◆ Verilen metin

Elektrikli Otomobiller ve Sürdürülebilir Ulaşım
GİRİŞ – Elektrikli Otomobiller
Elektrikli otomobiller, bir elektrik güç kaynağına bağlı bir şarj istasyonu kullanılarak periyodik olarak yeniden şarj edilmesi gereken pillerle çalışan, otomobil sınıfı ulaşım araçlarıdır. Telefonlarımızı, bilgisayarlarımızı ve diğer elektrikli cihazlarımızı şarj etme yöntemimizle aynı olması sebebiyle bu tanım çoğumuz için tanıdık gelmekte, bazı üreticilere göre ise gelişen teknoloji ile birlikte artık elektrikli otomobillerin otomobilden çok “Akıllı Cihaz” konseptinde değerlendirilebileceği vurgulanmaktadır. Elektrikli otomobiller, ortalama bir otomatik şanzımanlı araba gibi, kontakla çalışır, gaz pedalıyla hızlanır ve frenle durur. Benzinli bir arabadan temel farkı ise, motorunun tasarımıdır.
Çoğu elektrikli araç, nispeten basit bir tasarıma sahip bir lityum iyon pil kullanır. Benzer nitelikteki bir içten yanmalı motorlu (ICE) aracın motorunda yaklaşık 2.000 parça bulunurken, bir EV motorunda yalnızca 20 hareketli parça vardır.

◆ İncelenen veriler
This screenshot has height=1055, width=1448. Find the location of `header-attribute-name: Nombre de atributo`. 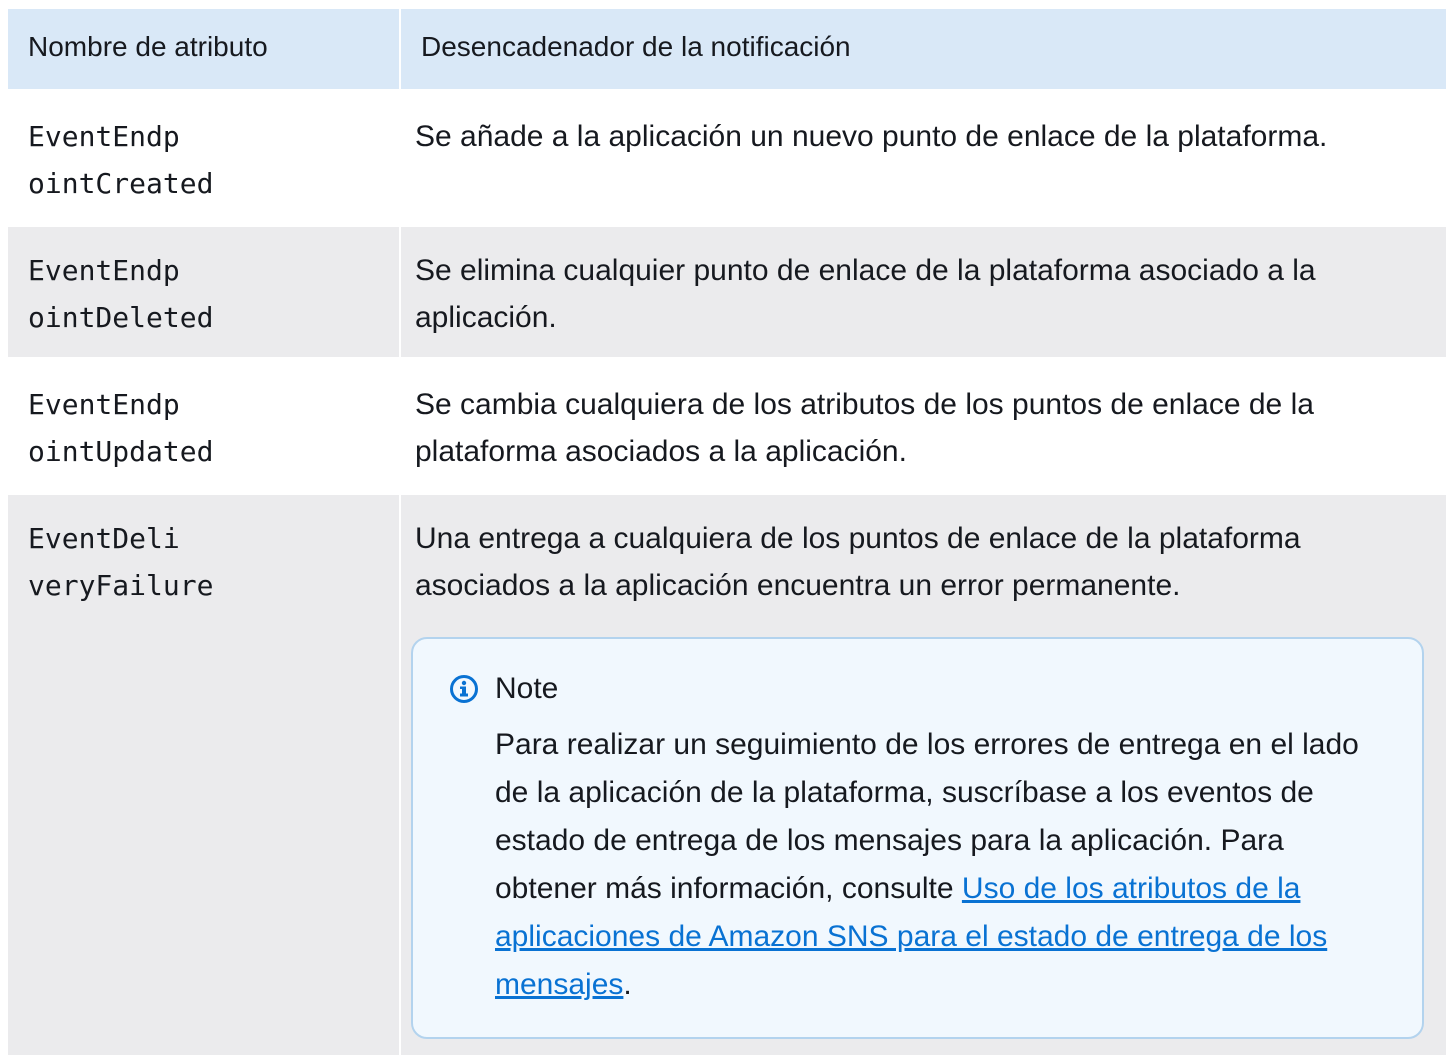

header-attribute-name: Nombre de atributo is located at coordinates (204, 50).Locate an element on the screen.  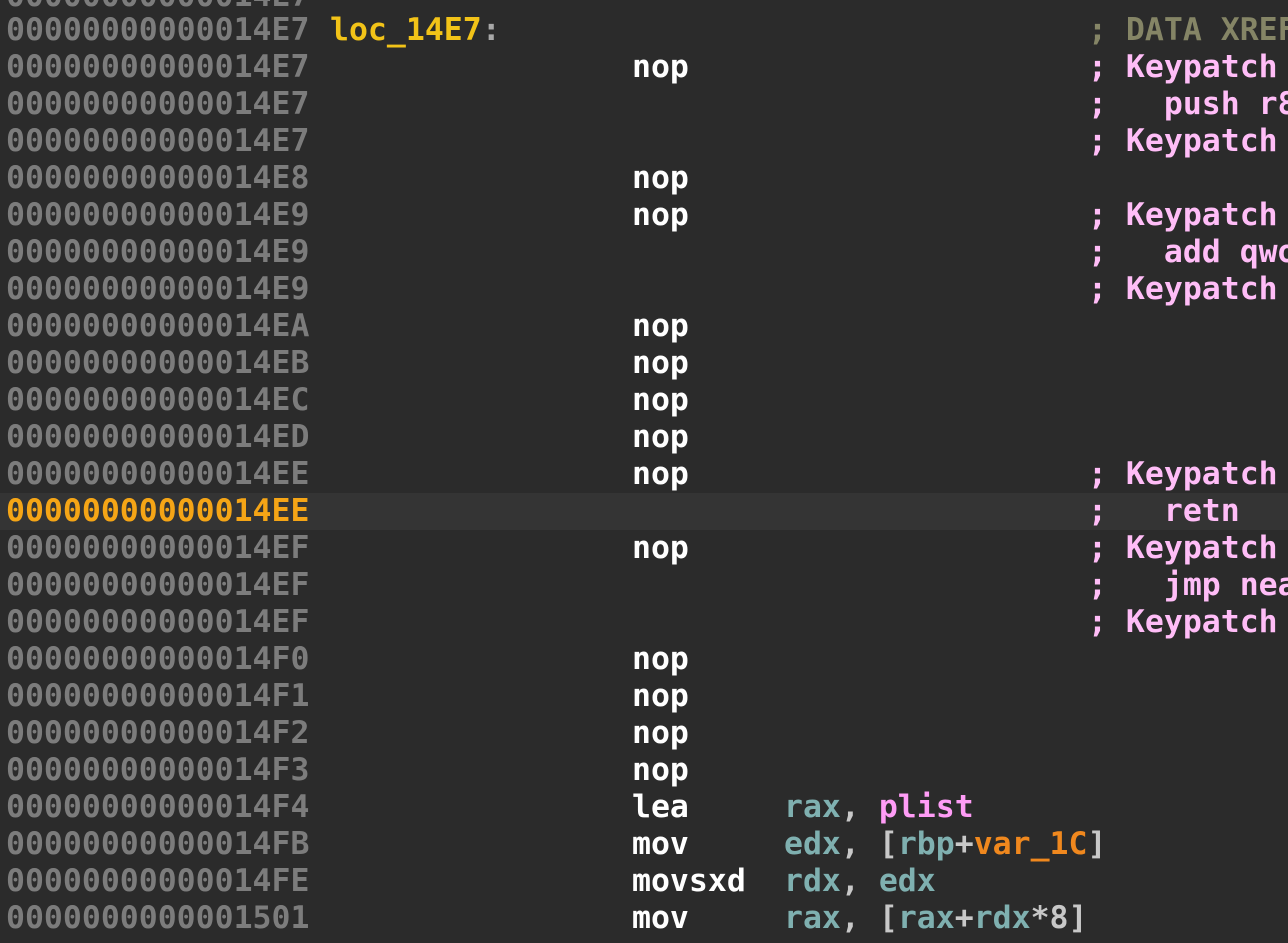
listing-row: 00000000000014E7 nop ; Keypatch is located at coordinates (644, 68).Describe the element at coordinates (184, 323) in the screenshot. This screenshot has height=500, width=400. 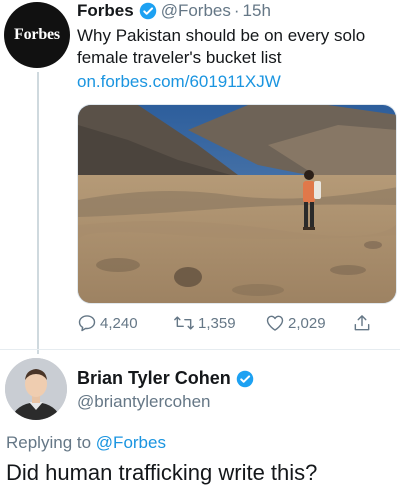
I see `retweet-icon` at that location.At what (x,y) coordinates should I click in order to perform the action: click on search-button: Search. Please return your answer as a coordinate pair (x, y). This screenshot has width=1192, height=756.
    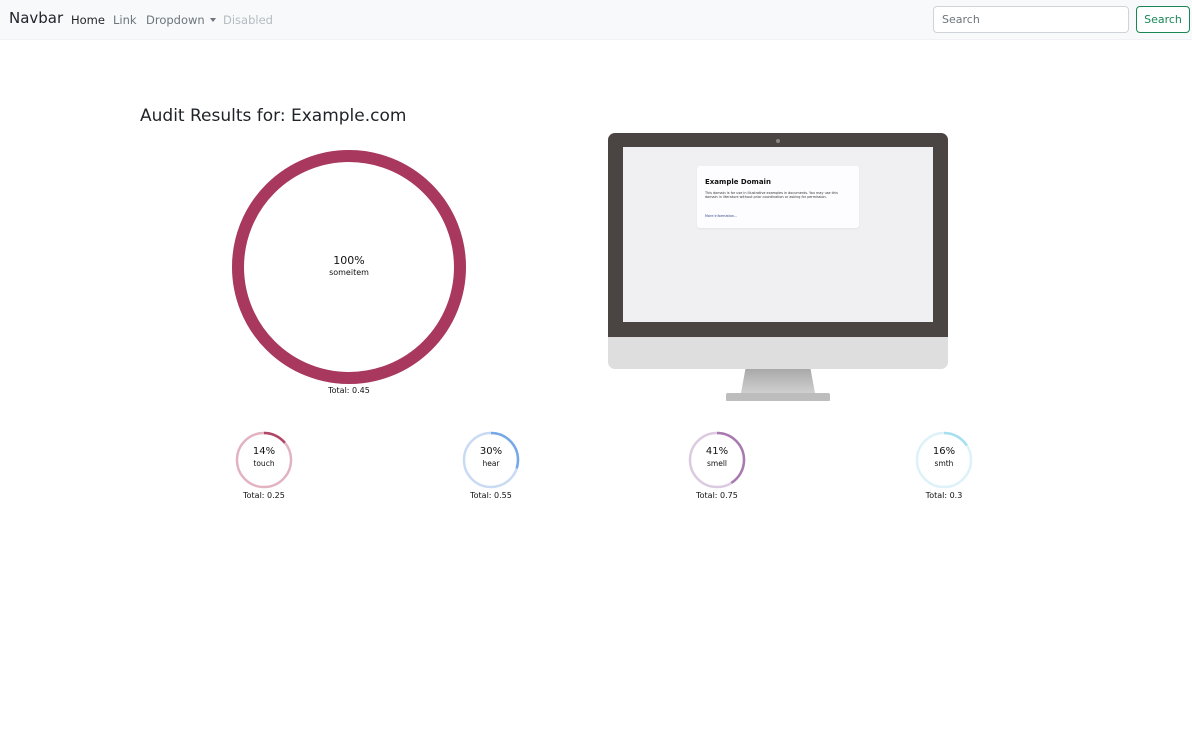
    Looking at the image, I should click on (1163, 20).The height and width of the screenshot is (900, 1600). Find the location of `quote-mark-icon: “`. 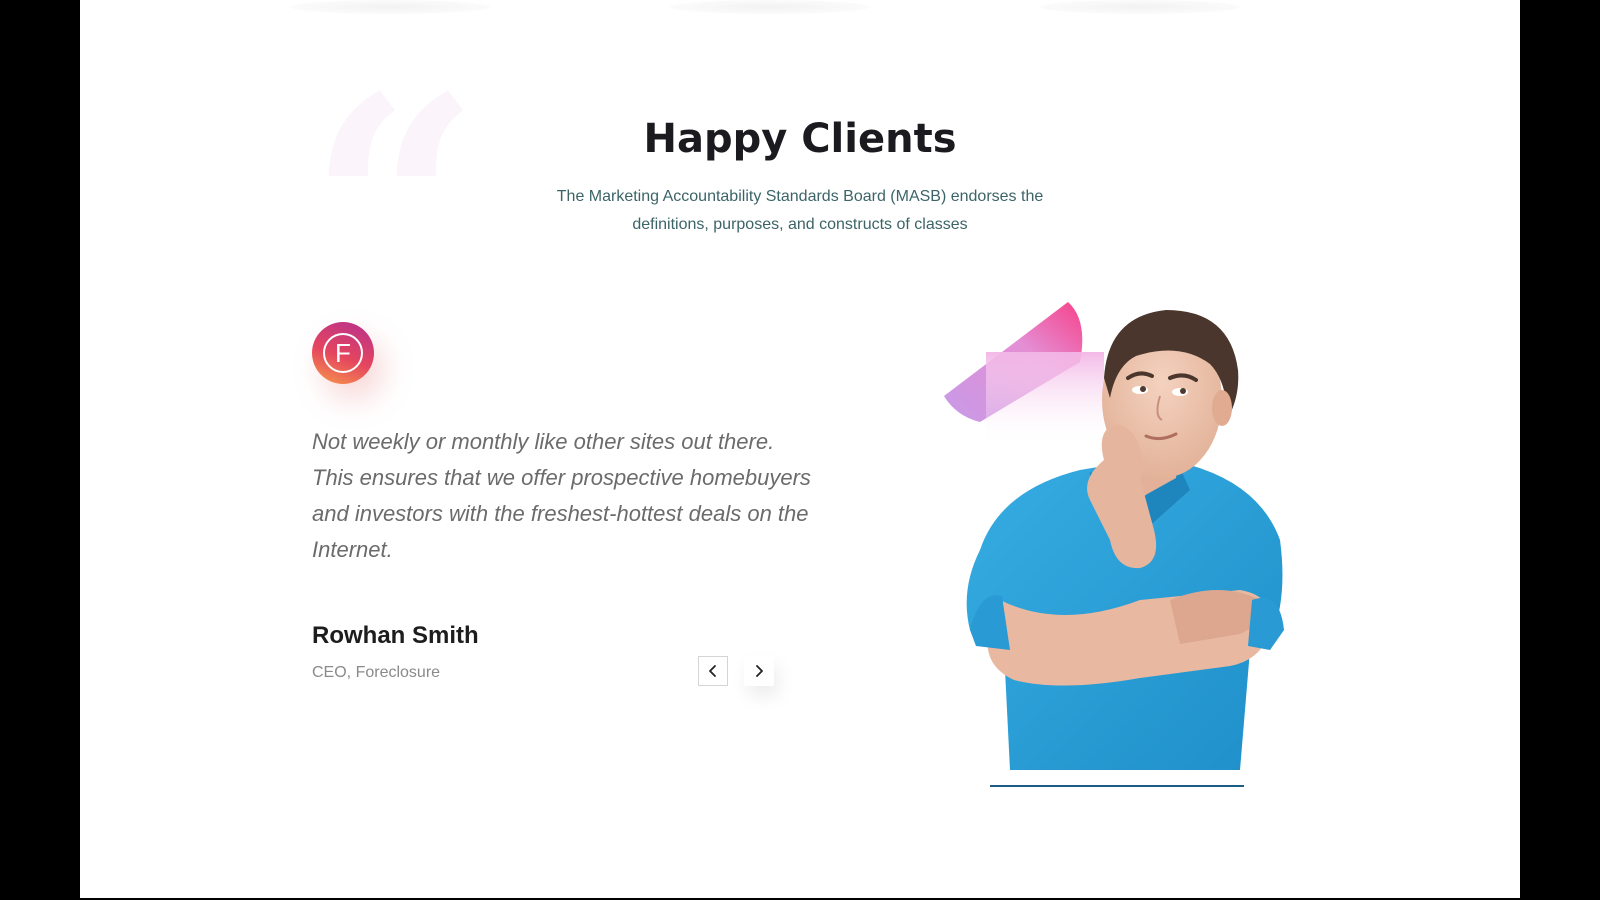

quote-mark-icon: “ is located at coordinates (394, 208). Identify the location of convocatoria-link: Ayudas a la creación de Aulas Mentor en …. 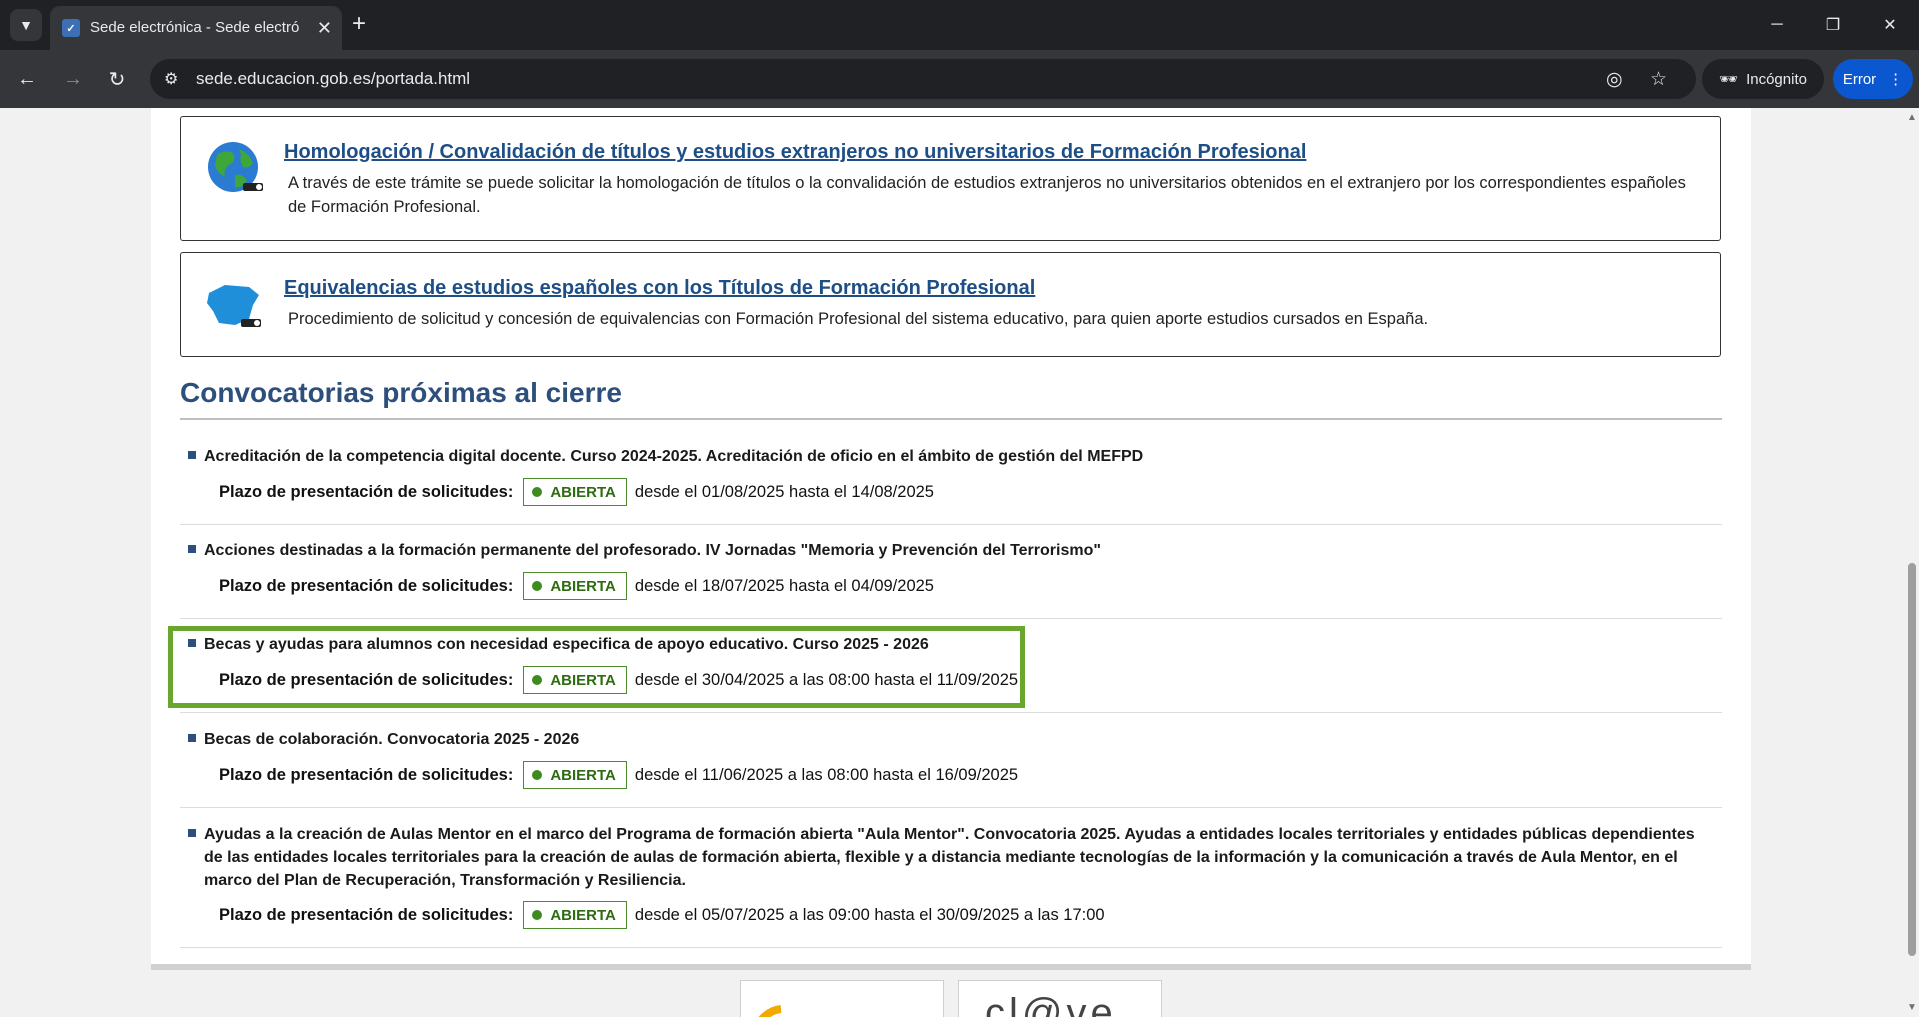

◆ Çalışma soruları
A - Elektrikli otomobiller hakkındaki metne göre bir EV motorunda kaç hareketli parça bulunur?
B - Elektrikli otomobiller hakkındaki metinde "Çoğu elektrikli araç, nispeten" ifadesinden başlayıp "hareketli parça vardır." ifadesine kadar, bu ifade de dahil olmak üzere, bölümü hiç değiştirmeden kopyalayın.

◆ Maddelere göre cevaplar
A - Bir EV motorunda yalnızca 20 hareketli parça bulunur.

B -
Çoğu elektrikli araç, nispeten basit bir tasarıma sahip bir lityum iyon pil kullanır. Benzer nitelikteki bir içten yanmalı motorlu (ICE) aracın motorunda yaklaşık 2.000 parça bulunurken, bir EV motorunda yalnızca 20 hareketli parça vardır.